Page extract:
Kiran Kumar Vasadi Google Cloud Certified Professional Data Engineer & Cloud Architect: Google Cloud Platform

Showing posts with label Google Cloud Platform. Show all posts

Monday, 5 November 2018

Optimizing BigQuery: Cluster your tables

BigQuery just announced the ability to cluster tables — which I’ll describe here. If you are looking for massive savings in costs and querying times, this post is for you.

Warning: This post plays with several terabytes of data. Set up your BigQuery cost controls, buckle up, keep calm, and query on.

Can you spot the huge difference between the query on the left and the one on the right?

Same query over almost the same tables — one is clustered, the other is not. Faster and more efficient.

What can we see here:

Kubernetes was a popular topic during 2017 in Wikipedia — with more than 400,000 views among the English Wikipedia sites.

Excerpted data:
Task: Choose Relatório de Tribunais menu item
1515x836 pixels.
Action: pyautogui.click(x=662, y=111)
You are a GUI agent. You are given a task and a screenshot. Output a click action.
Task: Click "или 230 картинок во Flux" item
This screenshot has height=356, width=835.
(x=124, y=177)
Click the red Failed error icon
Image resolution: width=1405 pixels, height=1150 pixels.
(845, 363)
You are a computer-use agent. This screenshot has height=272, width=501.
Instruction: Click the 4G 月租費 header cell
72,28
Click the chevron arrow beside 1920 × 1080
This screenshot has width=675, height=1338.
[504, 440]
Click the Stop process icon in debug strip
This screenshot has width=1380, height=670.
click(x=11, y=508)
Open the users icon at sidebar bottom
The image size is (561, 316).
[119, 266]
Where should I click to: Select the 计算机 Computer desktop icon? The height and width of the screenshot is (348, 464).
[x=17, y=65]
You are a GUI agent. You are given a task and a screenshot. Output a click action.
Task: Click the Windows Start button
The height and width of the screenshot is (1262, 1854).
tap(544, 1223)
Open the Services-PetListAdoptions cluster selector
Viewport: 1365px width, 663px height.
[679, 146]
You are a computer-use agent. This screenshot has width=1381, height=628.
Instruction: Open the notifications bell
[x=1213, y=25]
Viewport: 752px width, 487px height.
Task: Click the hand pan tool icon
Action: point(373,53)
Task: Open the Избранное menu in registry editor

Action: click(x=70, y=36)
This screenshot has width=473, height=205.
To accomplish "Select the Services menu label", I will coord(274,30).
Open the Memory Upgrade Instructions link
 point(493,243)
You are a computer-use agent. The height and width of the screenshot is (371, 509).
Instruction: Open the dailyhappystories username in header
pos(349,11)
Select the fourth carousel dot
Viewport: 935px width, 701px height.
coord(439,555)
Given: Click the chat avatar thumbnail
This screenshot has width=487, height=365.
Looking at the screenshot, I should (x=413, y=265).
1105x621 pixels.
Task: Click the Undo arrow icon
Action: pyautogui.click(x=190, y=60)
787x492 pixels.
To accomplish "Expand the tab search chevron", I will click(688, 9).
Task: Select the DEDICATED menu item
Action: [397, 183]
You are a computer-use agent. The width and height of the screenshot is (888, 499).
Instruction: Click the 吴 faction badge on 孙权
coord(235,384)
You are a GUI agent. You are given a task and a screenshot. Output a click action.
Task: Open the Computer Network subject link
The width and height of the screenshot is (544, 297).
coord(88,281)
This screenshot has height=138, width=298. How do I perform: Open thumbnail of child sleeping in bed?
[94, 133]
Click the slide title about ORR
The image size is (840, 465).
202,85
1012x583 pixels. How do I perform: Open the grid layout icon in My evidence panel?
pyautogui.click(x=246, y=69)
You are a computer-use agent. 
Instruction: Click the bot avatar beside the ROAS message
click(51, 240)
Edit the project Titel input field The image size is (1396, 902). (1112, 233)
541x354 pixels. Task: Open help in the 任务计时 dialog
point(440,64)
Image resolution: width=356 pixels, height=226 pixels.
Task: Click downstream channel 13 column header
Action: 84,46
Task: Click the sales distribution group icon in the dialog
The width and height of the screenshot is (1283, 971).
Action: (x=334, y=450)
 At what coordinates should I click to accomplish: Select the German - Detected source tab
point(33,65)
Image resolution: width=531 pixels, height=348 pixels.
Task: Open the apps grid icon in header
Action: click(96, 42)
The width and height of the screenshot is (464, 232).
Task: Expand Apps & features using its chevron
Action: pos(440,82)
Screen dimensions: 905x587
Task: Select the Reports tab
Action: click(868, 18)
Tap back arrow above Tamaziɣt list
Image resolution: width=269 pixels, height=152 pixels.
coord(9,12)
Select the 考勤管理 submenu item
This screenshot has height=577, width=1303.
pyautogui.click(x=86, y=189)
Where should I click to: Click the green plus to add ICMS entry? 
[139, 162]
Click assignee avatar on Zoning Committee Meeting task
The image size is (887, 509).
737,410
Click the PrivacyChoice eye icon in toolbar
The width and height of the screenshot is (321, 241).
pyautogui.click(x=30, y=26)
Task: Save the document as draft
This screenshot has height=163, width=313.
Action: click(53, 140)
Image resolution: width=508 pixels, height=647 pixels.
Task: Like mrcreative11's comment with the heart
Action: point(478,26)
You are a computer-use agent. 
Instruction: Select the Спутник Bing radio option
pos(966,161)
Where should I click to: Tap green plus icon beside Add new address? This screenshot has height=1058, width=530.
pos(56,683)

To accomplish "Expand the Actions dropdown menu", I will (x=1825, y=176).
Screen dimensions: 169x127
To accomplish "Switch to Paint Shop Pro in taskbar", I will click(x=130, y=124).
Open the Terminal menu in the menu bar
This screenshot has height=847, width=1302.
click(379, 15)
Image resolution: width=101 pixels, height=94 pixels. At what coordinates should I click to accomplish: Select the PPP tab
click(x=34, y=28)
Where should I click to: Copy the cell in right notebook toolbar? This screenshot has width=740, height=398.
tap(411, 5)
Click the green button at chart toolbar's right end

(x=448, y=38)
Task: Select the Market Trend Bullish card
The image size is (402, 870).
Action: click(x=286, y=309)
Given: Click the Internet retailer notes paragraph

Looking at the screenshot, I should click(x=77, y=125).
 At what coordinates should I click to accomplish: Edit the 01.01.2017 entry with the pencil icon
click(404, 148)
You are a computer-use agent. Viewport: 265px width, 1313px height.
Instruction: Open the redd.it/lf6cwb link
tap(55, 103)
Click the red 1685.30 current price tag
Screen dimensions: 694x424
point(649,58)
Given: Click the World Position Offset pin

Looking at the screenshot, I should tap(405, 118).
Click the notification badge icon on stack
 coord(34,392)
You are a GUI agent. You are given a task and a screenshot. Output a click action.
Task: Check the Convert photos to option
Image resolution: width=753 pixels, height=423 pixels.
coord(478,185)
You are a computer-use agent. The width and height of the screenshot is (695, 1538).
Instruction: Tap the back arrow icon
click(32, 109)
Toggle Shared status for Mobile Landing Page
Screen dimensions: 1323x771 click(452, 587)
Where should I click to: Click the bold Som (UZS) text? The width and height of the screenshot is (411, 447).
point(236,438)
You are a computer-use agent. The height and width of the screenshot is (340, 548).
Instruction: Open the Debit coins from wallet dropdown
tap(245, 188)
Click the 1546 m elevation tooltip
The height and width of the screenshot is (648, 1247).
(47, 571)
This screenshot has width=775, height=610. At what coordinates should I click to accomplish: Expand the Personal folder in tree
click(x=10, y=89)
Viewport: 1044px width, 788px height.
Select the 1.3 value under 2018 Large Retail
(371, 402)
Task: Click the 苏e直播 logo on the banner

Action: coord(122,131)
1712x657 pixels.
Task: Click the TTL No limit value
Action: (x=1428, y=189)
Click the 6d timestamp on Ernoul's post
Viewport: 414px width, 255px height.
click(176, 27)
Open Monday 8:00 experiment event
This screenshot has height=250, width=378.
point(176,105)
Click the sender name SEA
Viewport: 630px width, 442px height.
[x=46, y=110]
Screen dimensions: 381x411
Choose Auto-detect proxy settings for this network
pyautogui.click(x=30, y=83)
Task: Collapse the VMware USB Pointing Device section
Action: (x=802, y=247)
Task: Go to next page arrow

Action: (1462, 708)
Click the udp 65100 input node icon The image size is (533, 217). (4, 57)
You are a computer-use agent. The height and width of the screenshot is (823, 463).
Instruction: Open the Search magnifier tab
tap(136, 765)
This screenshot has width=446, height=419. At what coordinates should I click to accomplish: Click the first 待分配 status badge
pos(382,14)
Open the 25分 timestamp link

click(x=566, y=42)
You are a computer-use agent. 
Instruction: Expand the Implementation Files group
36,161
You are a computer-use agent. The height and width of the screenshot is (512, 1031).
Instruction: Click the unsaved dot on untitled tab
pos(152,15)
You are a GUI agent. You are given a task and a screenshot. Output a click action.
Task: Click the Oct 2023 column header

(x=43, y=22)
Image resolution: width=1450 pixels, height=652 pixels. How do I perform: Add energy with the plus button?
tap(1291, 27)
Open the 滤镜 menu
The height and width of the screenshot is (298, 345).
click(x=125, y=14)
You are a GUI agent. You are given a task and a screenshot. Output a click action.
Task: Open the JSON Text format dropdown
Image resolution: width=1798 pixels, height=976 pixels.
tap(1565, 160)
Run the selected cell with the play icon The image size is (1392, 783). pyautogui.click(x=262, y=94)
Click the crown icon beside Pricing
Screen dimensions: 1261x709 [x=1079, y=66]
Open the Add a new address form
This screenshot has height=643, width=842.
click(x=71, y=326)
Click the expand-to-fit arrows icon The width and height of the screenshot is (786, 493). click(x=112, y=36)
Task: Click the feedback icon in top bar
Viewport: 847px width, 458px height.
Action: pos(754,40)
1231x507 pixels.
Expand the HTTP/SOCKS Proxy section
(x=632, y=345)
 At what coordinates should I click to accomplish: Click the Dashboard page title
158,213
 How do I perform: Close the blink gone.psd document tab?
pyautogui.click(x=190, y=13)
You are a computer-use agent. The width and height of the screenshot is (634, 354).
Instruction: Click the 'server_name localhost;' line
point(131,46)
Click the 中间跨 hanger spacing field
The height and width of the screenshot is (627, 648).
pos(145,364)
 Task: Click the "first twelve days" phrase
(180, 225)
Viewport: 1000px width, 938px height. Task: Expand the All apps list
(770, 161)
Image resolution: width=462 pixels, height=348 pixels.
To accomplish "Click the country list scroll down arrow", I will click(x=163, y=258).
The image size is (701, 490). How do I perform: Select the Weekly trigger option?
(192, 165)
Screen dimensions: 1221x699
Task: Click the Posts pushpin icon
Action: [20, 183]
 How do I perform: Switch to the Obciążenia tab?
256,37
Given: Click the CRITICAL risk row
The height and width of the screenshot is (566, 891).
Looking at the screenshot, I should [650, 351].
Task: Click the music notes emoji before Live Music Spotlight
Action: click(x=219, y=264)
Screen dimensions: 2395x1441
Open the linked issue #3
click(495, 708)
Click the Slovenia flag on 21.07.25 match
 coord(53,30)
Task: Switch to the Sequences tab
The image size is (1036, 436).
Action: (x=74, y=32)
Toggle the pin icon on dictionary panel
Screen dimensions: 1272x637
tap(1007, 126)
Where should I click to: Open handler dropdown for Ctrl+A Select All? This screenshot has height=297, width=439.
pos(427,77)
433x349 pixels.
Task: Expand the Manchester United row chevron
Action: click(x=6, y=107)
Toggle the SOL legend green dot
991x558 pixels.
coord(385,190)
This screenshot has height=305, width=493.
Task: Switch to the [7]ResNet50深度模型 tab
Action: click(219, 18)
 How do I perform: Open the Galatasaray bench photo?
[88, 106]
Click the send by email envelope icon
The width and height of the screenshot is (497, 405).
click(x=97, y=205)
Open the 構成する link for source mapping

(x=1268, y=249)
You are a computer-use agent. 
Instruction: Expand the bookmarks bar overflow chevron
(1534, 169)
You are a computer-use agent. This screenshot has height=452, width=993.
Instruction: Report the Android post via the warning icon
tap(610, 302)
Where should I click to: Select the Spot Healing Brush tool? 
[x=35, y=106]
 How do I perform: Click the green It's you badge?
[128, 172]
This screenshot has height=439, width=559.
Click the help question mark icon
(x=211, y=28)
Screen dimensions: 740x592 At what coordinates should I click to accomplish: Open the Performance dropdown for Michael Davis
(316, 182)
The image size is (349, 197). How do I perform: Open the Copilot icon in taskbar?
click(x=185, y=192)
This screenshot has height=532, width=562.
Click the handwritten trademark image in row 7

Set task 1:
Answer these about the BigQuery clustering post:
(a) On what date was it posted?
(b) What does the warning tell readers to set up before querying?
(c) How many views did Kubernetes get during 2017 among the English Wikipedia sites?
Set task 2: Carry on the BigQuery clustering post from its last sentence.

Response 1:
(a) Monday, 5 November 2018
(b) Their BigQuery cost controls
(c) More than 400,000

Response 2:
Kubernetes gets way less pageviews on the mobile Wikipedia site than on the traditional desktop one (90k vs 343k).

But what’s really interesting:

The query on the left was able to process 2.2 TB in 20 seconds. Impressive, but costly.
The query on the right went over a similar table — but it got the results in only 5.4 seconds, and for one tenth of the cost (227 GB).

What’s the secret?

Clustered tables!

Now you can tell BigQuery to store your data “sorted” by certain fields — and when your queries filter over these fields, BigQuery will be smart enough to only open the matching clusters. In other words, you’ll get faster and cheaper results.

Previously I explained my lazy loading of Wikipedia views into partitioned yearly BigQuery tables. As a reminder, just for 2017 we will be querying more than 190 billion of pageviews, over 3,927 Wikipedia sites, covered by over 54 billion rows (2.2 TBs of data per year).

To move my existing data into a newly clustered table I can use some DDL:

CREATE TABLE `fh-bigquery.wikipedia_v3.pageviews_2017`
PARTITION BY DATE(datehour)
CLUSTER BY wiki, title
OPTIONS(
   description="Wikipedia pageviews - partitioned by day, clustered by (wiki, title). Contact https://twitter.com/felipehoffa"
   , require_partition_filter=true
)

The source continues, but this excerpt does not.